Yemek molalarında, herkes neden yevmiyeci olarak çalışmak zorunda olduğunu anlatıyor. Kadınlar çifte sömürüye maruz kaldıklarının farkında.
KÜÇÜK BİR PAZARLIK
Bir akşam aracı ve ustabaşı saat 5 gibi yanımıza geldi. “Arkadaşlar işlerimiz çok acil, sabah malları teslim etmemiz gerek. Bu akşam mesai var, siz de kalır mısınız?” dedi. Herkes birbirine baktı. Ben de “Saati ne kadar ve kaç saat kalacağız?” diye sordum. Aracı, “3 saat kalacaksınız, saati de 3 buçuk lira ama size 5 lira veririz” dedi. Ben de ustayı kenara çağırarak, aracının mesailerden de kesinti yapıp yapmayacağını sordum. Biraz düşünerek “Yok” dedi. Kalıp kalmayacağımızı sordu. Ben de “5 lira çok az” dedim. Bu kez “7 buçuk veririz, işlerimiz çok acil” dedi. Ben de “O zaman saati 10 lira, bir de akşam yemeği” dedim ve gidip arkadaşlara da sordum. Onlar da beni desteklediler.
Saat 6 buçuk olduğunda ustadan da aracıdan da ses çıkmadı. Biz de çıkmak için hazırlandık. Son anda usta yanımıza geldi ve saati 10 lira artı yemeği kabul ettiğini söyledi. Hep birlikte pazarlık yapınca hakkımız olanı kazandık ve aracı da mesaimizden hiçbir şey kazanmadı. En çok da buna sevindim. Aracı buna çok sinirlenmişti. Mesai bitene kadar benimle hiç konuşmadı. Yüzümüze bile bakmadı.
KAZANIMIMIZ BİRLİĞİMİZ
Mesai bitiminde yürüyerek evlerimize giderken, herkes bunu konuşuyordu. Bu küçük kazanım herkesi çok mutlu etmişti. Bana “Sevgi sen konuşmasaydın, biz 7 buçuğu kabul edecektik, çok sağol” dediler. Ben de “Bu bizim hakkımızdı, biz istedik onlar da verdi. Onlar bize muhtaç.
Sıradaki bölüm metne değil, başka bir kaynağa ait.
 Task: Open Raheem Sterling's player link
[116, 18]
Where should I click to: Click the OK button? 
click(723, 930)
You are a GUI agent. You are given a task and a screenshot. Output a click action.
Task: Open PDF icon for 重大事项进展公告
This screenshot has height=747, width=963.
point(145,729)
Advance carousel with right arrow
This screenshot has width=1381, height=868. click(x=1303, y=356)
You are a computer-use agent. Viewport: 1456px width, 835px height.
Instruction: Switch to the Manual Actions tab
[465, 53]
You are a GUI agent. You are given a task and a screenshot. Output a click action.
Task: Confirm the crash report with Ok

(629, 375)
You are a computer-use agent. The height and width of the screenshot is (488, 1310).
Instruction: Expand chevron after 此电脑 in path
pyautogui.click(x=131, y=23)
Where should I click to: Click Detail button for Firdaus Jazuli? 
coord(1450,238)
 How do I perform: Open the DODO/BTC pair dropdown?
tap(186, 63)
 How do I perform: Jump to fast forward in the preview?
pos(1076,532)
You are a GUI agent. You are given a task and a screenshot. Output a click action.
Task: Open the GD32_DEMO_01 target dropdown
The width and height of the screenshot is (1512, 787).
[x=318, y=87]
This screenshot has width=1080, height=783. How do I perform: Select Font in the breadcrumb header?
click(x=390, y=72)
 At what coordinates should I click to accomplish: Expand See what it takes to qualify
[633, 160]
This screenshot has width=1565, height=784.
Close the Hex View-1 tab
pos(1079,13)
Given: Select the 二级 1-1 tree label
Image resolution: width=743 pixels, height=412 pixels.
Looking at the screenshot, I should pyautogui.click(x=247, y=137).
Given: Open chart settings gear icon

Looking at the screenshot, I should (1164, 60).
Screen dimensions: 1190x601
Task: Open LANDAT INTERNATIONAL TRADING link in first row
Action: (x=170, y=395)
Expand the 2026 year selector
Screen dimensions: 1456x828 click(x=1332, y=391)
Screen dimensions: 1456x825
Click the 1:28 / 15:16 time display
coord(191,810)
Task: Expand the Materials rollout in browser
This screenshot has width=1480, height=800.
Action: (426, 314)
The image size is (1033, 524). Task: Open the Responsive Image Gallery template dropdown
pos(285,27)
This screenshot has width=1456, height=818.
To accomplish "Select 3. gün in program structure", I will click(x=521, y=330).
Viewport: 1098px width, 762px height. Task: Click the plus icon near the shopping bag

Biz patrona kazandırdık, bizlerin sırtından onlar bir kez daha patron oldu. Biz emeğimizin karşılığını tam olmasa da aldık. Bundan sonra böyle olsun, hepimizin sözü bir olsun” dedim.
Bu arkadaşlarla 2 hafta bir arada çalışmıştık. Ertesi gün iş yoktu kimseye. Ama ondan sonraki günlerde arkadaşlara iş vardı ama bana yoktu. Aracı beni çağırmadı. “İş yok, sayıyı düşürdük, az kişi geliyor” dedi. Oysa ki ustabaşı benim çalışmamı çok beğenmişti, işi çabuk kavradığımı, pratik olduğumu söylemişti. Aracının beni neden çağırmadığını biliyorum. Ona göre ben çıban başıyım. Benim gitmemem aracı için sömürü çarkının devam etmesi demekti.
Önemli olan şu ki, kazanımlarımız birliğimizi kurmakla mümkün. Bu tüm işçiler için böyledir. Biz birlikte hareket etmeseydik, az da olsa bu kazanım olmayacaktı.